Collected data:
--

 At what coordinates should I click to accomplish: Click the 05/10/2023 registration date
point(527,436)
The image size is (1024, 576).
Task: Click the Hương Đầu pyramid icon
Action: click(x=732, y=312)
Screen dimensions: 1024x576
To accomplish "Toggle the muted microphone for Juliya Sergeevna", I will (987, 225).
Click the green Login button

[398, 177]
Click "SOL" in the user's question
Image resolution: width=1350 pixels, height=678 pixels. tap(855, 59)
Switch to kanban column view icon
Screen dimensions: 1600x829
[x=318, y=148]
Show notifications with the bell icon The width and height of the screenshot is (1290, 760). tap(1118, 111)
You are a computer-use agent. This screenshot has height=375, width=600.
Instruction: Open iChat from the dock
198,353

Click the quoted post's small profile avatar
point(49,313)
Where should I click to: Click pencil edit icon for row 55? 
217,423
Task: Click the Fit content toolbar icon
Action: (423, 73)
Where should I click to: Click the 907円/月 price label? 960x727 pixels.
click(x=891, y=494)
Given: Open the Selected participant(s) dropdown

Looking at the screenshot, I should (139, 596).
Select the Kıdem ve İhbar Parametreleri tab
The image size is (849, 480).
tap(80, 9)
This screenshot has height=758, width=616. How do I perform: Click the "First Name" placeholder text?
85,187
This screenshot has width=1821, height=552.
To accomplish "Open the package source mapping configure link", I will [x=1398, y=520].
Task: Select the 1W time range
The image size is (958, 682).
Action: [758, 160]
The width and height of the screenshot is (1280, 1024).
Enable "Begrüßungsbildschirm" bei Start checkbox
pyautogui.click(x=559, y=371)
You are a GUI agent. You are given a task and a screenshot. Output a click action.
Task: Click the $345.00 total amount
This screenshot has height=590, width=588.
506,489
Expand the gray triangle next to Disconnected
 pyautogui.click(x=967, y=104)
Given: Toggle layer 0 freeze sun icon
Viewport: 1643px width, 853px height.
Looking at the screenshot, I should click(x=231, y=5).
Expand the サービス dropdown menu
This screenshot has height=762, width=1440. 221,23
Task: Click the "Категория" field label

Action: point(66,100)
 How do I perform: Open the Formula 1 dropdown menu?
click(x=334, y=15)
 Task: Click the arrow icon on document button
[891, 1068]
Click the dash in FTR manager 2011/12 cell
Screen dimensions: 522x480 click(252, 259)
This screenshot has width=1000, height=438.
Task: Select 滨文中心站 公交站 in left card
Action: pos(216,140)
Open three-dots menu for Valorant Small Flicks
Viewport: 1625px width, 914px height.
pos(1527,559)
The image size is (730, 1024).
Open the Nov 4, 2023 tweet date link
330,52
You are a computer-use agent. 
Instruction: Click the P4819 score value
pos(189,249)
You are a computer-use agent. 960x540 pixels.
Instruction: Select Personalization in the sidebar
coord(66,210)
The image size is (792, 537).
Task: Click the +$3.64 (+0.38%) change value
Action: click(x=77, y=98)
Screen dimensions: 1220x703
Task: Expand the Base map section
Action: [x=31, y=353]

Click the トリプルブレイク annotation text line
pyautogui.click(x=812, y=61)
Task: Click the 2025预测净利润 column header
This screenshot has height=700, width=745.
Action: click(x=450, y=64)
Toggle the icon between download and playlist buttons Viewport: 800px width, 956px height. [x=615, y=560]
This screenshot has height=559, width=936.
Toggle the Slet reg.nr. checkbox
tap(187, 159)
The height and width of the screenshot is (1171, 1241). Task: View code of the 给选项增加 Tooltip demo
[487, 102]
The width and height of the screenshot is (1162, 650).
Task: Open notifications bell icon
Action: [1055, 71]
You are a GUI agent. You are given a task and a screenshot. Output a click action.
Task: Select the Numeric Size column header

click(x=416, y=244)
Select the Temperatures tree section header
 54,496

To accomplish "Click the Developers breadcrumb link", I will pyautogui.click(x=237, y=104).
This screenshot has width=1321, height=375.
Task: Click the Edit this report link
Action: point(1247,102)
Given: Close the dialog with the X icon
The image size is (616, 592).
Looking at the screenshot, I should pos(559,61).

--

WORK INSTRUCTIONS
How many of the lines above contain the word "with"? Only the number should be given.

OUTPUT BELOW
2